Ce plan était basé sur une croissance rapide du nombre de clients et une collecte de dépôts ambitieuse. Cependant, il ne donnait que peu de garantie sur l’emploi au-delà des deux ans.

Orange Bank est convaincu que sa décision de rejeter l’offre est dans l’intérêt des salariés et des clients.

Quelle issue pour les employés ?

Orange, l’entreprise de télécommunications, fait face à des difficultés pour reclasser les salariés d’Orange Bank suite à l’annonce de la fermeture de sa branche bancaire. Malgré l’engagement de l’opérateur à intégrer le maximum de ses employés au sein de ses autres services, les discussions récentes avec les représentants du personnel n’ont pas abouti à un consensus.

Les employés, ayant des compétences spécifiques en banque et en assurance, expriment des inquiétudes quant à leur intégration réussie dans les autres secteurs d’activité de la société.

Orange Bank compte actuellement environ 650 employés dont 60% ont participé à une grève en fin novembre afin d’exiger un meilleur reclassement.
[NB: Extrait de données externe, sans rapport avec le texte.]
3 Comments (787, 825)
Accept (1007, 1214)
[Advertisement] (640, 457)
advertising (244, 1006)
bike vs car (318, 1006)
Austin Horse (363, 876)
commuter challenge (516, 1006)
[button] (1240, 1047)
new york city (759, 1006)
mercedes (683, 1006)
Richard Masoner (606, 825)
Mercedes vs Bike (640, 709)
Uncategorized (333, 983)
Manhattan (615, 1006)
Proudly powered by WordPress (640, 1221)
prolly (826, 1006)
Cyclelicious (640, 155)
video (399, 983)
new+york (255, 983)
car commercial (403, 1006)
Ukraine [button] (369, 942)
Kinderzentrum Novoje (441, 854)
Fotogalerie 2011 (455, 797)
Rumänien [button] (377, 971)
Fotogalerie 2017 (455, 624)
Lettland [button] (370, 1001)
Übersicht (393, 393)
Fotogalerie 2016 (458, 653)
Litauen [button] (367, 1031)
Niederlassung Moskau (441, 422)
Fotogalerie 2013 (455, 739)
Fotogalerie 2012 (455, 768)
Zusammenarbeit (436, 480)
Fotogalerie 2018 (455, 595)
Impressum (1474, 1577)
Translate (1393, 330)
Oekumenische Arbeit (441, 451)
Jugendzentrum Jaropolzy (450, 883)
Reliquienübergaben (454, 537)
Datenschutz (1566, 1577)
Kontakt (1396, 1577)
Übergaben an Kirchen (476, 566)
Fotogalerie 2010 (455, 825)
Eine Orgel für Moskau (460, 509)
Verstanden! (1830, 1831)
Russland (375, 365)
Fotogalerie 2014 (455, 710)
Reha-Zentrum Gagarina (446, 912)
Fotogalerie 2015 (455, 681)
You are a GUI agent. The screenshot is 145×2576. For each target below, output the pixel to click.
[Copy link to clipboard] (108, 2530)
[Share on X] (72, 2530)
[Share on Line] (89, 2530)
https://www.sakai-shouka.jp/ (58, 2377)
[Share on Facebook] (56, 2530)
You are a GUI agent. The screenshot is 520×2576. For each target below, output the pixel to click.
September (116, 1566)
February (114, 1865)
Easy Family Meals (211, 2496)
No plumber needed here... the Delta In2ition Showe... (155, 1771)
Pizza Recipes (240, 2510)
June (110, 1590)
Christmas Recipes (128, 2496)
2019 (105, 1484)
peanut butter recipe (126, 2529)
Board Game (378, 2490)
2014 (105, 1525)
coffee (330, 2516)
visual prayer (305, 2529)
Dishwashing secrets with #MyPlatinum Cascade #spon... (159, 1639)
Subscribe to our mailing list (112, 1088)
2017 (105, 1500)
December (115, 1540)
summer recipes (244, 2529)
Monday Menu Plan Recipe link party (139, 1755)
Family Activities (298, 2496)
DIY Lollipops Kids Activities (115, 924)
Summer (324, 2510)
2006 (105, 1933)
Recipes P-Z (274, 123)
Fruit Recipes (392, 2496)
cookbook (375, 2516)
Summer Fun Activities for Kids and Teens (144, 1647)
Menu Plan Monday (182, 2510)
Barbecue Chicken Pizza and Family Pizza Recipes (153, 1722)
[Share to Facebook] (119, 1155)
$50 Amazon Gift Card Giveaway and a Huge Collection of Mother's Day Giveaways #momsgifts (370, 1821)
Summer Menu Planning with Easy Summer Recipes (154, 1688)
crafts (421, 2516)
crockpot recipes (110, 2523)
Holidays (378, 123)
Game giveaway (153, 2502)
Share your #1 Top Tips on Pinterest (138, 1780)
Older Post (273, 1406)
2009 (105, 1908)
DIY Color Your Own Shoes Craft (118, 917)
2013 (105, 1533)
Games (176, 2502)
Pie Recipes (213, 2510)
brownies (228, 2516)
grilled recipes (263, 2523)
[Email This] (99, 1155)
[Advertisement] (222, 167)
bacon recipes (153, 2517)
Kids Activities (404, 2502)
D’après une source syndicale, Orange aurait proposé 240 postes dans le cadre du reclassement interne, dont 150 seraient des créations de nouveaux postes. Cela laisserait cependant environ 400 salariés sans solution de rechange viable. Les syndicats estiment que les compensations financières offertes ne sont pas à la mesure des enjeux.

Les négociations doivent se poursuivre jusqu’à mi-janvier 2024 pour parvenir à un accord. Sans solution, les employés d’Orange Bank restés sans poste pourraient faire face à un licenciement à compter du 29 février 2024.

La question de l’avenir des employés reste en suspens.

BNP ne veut pas récupérer les employés

Le groupe est en pourparlers avec BNP Paribas qui devrait néanmoins pouvoir récupérer une partie des clients si la banque ferme définitivement ses portes.

En juin 2023, Orange avait initialement annoncé la fermeture de sa banque en ligne. Cette banque avait été lancée en 2017 par l’ancien PDG Stéphane Richard, à partir d’activités bancaires acquises auprès de Groupama. Cependant, Orange Bank a enregistré des pertes importantes depuis son lancement. Le groupe a entamé des négociations avec BNP Paribas, en vue de transférer une partie de ses 800 000 clients en France.

Ni les activités ni les employés d’Orange Bank ne seront repris par BNP Paribas.

De nombreuses fermetures dans le secteur bancaire

En juin 2023, Orange avait déjà indiqué son intention de fermer sa banque en ligne lancée en grande pompe par Stéphane Richard en 2017 sur la base des activités bancaires acquises auprès de l’assureur Groupama.

Mais Orange Bank n’est pas la seule victime du contexte économique morose touchant le secteur des banques en ligne :

  1. La Banque Postale a également annoncé le 21 décembre qu’elle envisageait de fermer sa filiale Ma French Bank.
  2. Boursorama Banque, concurrent direct d’Orange Bank, a par ailleurs fait l’objet de rumeurs quant à une possible fermeture.

Orange Bank continuera-t-elle à exister et dans quelles conditions ? Cela demeure incertain pour le moment.